• TASK INSTRUCTIONS
Every line of the records that holds the word "Мастер" should be copied out.

══════

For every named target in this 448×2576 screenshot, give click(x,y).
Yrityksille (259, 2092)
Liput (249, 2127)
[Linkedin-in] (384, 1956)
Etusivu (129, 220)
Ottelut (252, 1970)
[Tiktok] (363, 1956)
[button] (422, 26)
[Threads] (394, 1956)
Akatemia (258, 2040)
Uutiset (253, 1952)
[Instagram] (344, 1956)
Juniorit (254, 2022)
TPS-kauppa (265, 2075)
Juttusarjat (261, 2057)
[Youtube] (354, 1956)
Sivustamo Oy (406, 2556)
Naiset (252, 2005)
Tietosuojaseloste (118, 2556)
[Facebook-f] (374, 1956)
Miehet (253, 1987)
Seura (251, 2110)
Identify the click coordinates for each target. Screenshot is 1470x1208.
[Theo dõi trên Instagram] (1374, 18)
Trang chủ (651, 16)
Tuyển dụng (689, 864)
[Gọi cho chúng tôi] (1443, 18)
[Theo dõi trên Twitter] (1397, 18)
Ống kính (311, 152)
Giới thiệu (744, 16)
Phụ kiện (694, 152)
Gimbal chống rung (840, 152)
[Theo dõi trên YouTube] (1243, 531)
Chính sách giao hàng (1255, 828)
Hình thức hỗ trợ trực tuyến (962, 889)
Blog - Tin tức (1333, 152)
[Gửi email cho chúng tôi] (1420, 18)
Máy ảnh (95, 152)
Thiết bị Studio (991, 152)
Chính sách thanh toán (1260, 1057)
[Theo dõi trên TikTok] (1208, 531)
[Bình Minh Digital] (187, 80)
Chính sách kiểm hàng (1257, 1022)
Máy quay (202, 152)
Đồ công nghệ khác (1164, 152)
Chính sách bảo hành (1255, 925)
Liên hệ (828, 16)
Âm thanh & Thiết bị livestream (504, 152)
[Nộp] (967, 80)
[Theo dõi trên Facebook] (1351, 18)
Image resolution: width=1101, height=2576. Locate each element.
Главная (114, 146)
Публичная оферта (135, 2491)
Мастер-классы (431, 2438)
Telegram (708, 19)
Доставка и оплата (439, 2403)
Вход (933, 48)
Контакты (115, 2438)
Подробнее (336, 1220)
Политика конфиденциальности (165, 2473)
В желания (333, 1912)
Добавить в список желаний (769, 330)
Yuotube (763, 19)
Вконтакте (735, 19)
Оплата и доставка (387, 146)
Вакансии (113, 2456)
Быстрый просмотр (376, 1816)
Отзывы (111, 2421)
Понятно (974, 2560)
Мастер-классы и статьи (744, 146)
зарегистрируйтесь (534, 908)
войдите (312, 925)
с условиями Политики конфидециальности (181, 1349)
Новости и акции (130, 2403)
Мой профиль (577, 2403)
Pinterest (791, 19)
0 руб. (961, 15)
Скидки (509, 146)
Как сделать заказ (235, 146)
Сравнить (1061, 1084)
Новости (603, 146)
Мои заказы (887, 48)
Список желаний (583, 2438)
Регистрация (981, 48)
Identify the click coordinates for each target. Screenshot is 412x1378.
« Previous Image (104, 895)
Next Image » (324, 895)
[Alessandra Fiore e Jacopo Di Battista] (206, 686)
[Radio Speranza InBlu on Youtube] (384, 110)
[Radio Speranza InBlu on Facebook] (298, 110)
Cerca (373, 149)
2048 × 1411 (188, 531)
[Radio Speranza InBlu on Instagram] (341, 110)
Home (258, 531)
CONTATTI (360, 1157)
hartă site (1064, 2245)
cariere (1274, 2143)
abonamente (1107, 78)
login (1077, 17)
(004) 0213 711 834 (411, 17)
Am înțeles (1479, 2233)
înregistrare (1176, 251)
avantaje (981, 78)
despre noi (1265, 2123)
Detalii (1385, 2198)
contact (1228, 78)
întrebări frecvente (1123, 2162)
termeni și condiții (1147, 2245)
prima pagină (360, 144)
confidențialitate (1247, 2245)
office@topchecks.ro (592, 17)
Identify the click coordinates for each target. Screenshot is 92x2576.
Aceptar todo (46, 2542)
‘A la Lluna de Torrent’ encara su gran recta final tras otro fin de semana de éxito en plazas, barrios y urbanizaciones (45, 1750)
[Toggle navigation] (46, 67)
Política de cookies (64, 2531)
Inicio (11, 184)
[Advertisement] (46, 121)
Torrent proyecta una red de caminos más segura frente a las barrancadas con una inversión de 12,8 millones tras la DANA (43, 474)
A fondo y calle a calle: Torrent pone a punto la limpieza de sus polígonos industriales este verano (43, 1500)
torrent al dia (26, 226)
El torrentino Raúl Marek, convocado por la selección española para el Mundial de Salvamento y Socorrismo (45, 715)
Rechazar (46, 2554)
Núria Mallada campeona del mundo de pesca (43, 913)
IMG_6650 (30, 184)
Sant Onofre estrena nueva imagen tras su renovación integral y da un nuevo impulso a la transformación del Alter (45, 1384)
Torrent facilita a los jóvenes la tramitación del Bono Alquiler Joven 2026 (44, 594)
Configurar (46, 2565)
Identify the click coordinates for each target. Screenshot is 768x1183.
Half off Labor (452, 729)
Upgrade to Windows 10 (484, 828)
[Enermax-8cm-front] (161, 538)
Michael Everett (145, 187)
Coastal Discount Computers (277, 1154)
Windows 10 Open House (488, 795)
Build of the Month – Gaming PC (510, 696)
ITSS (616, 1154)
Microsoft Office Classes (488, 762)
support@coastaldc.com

══════

• TASK ANSWER
Мастер-классы (431, 2438)
Мастер-классы и статьи (744, 146)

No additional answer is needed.